Try it:
Collect all lines below with the string "click".

Collected data entries

####

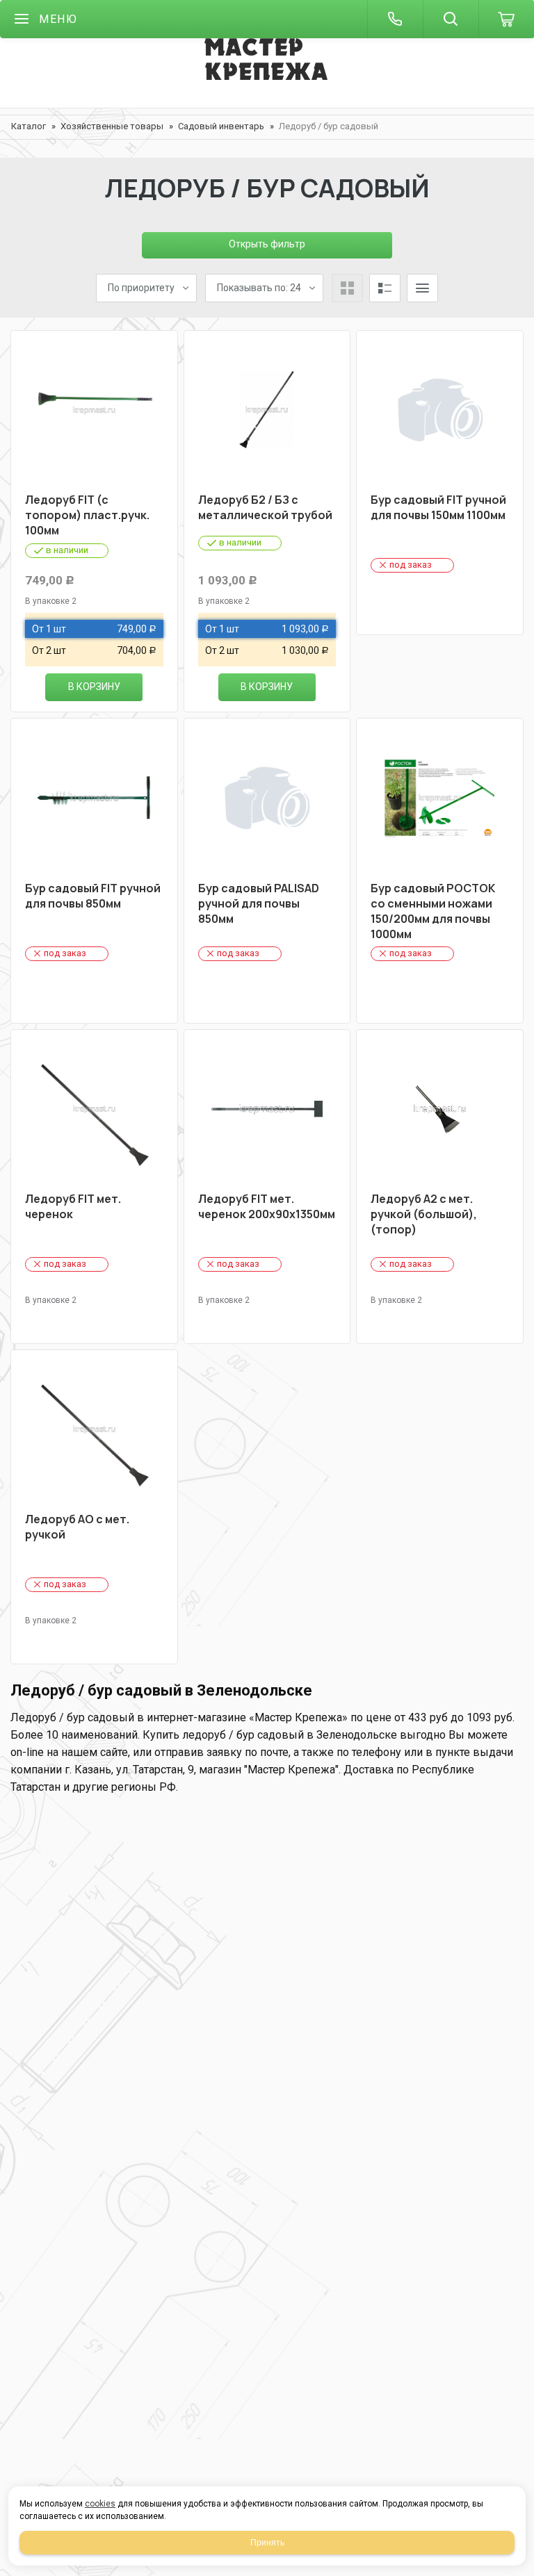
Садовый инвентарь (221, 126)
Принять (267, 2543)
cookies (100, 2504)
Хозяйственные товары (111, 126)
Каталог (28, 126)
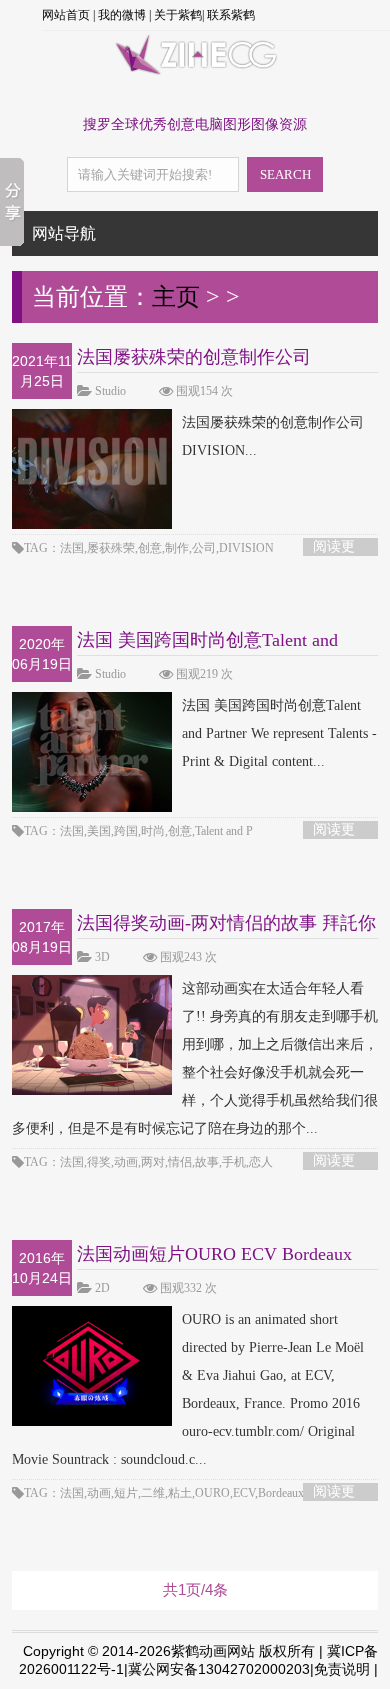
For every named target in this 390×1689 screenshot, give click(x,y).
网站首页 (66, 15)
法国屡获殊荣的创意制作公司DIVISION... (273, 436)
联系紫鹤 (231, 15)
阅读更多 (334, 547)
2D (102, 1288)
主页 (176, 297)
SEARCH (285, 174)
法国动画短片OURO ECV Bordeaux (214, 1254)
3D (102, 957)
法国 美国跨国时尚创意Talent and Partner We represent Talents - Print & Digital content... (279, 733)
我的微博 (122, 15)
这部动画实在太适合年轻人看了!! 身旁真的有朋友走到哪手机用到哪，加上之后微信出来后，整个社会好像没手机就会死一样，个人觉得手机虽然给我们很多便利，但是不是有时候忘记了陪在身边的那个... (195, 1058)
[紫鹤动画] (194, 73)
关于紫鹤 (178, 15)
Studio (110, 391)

####

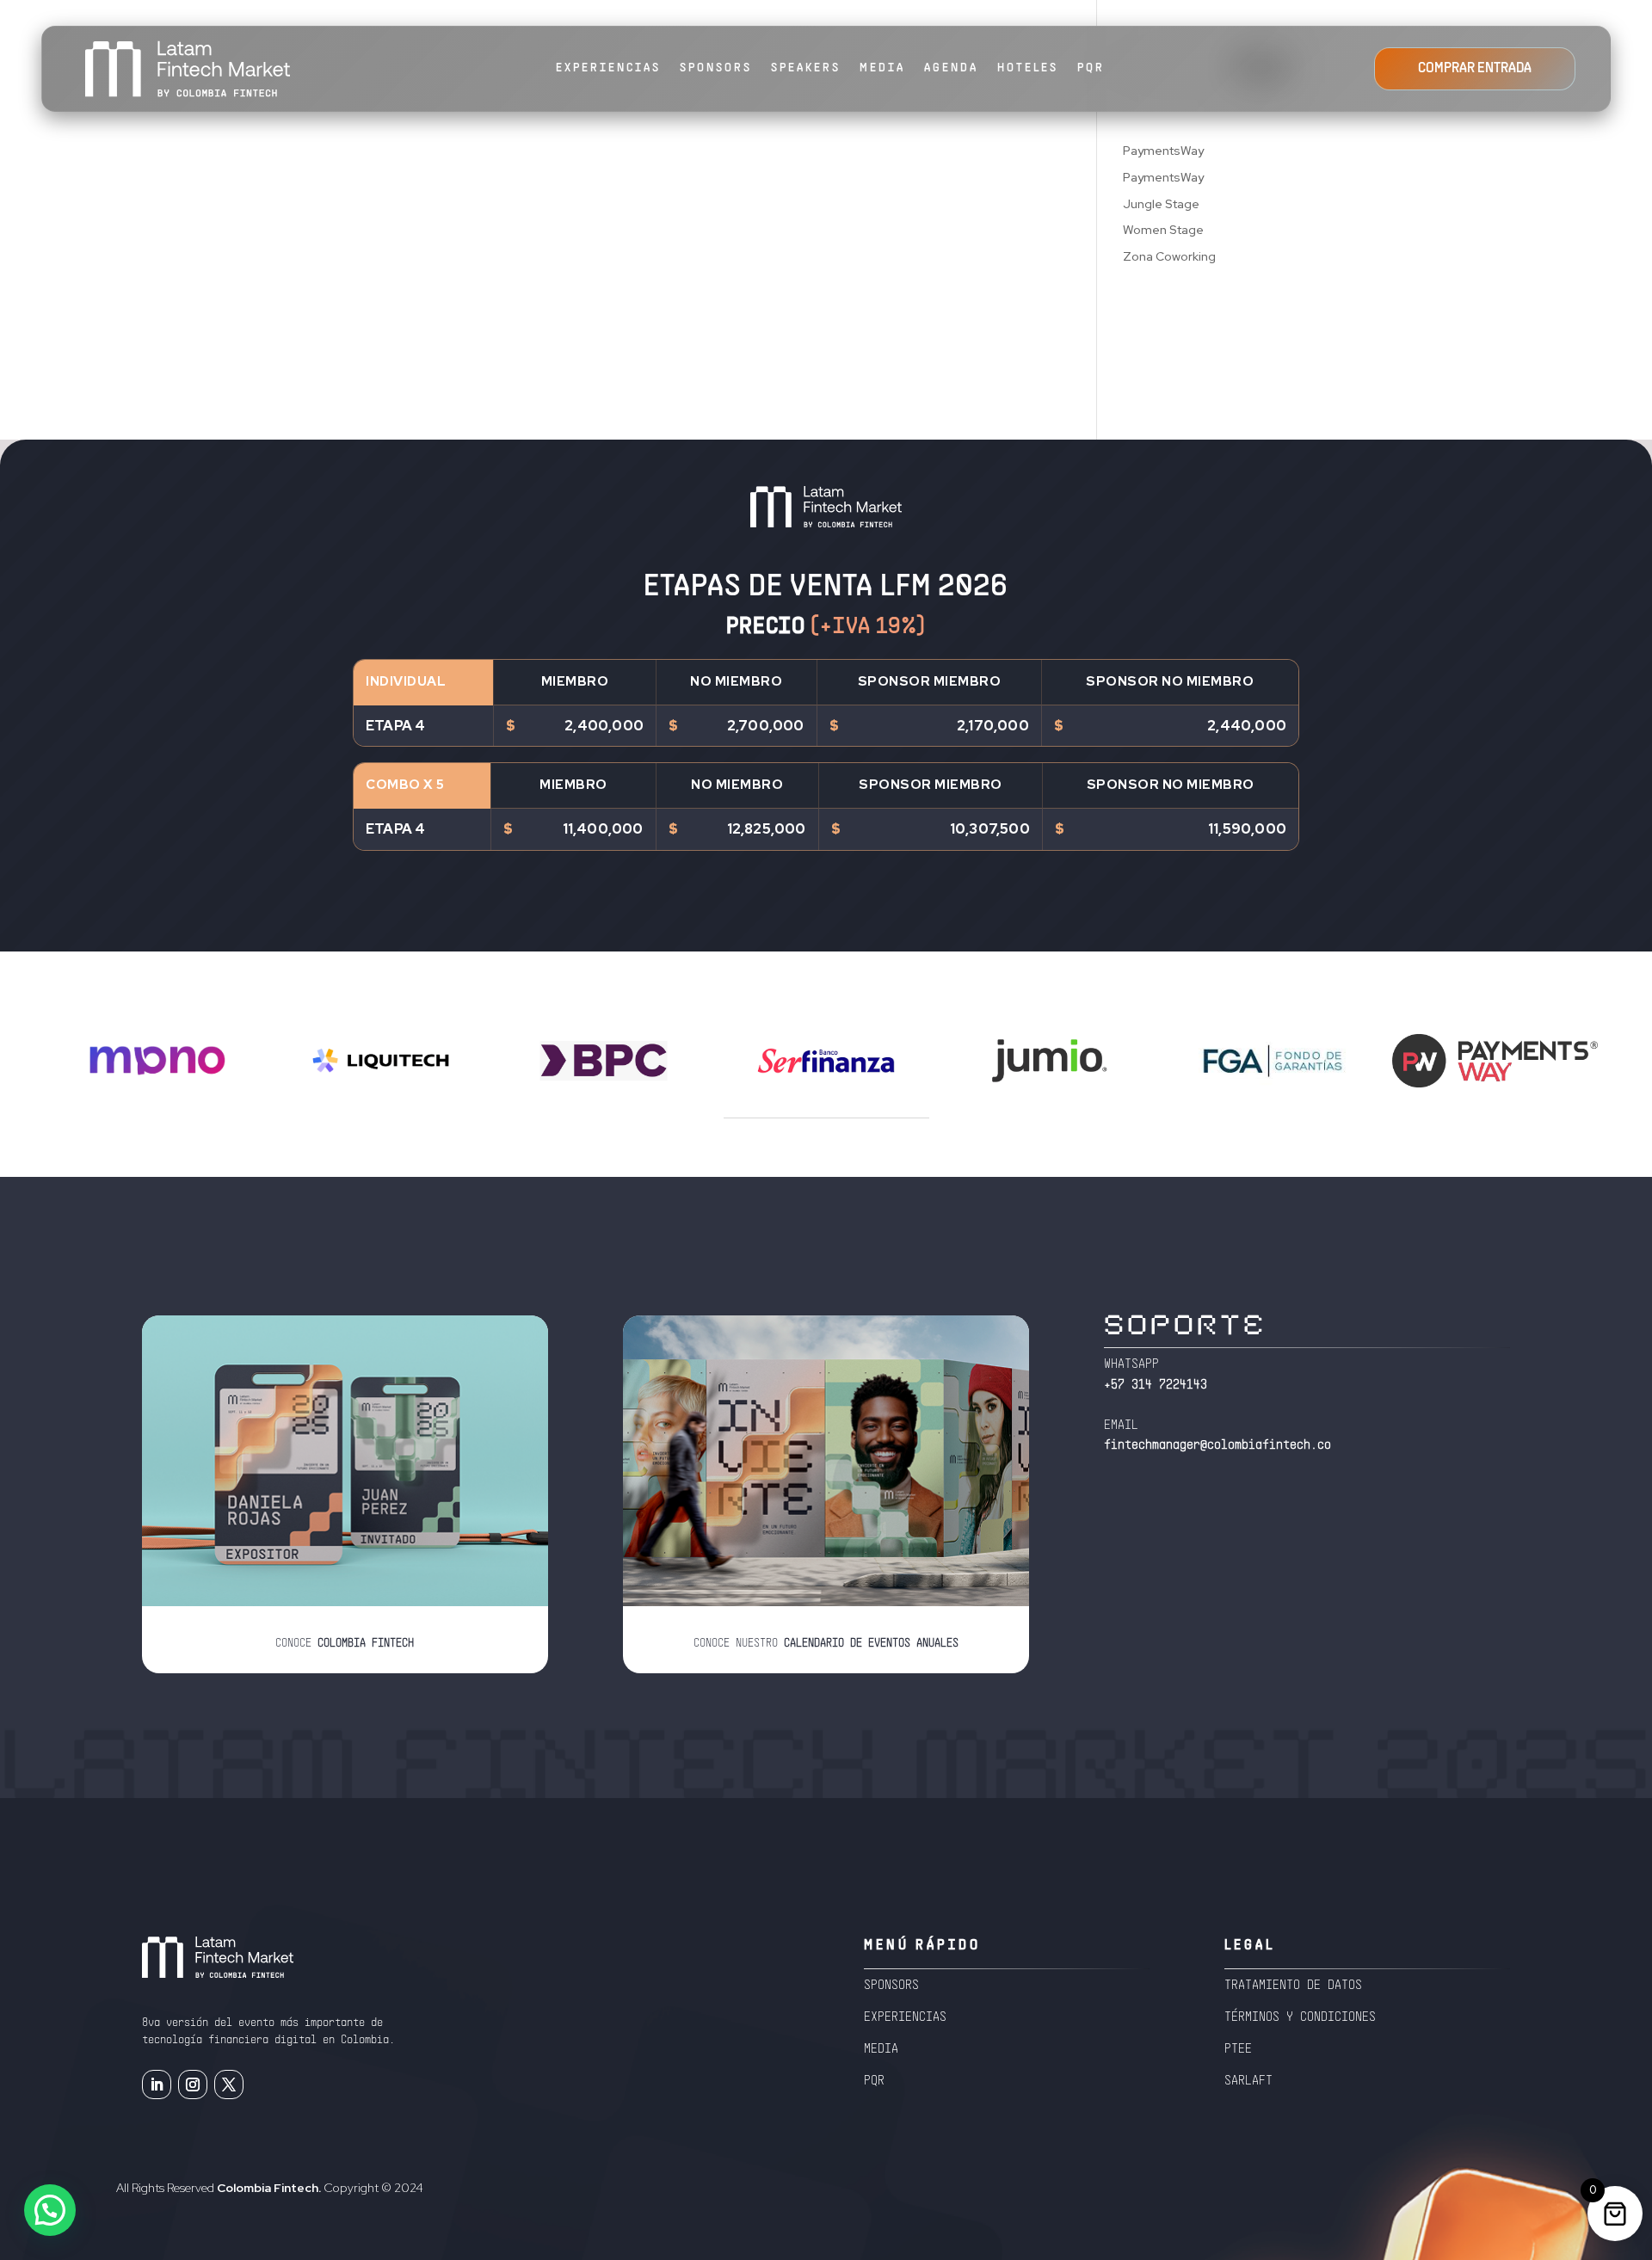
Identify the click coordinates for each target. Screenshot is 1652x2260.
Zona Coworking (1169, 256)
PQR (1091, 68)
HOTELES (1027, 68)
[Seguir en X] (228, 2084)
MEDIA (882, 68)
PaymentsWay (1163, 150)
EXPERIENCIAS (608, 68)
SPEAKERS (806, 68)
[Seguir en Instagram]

####

Answer to the exercise:
For every named target in this 390×1689 screenshot, give click(x,y).
Identify the click coordinates for each target. Screenshot is 1652x2260.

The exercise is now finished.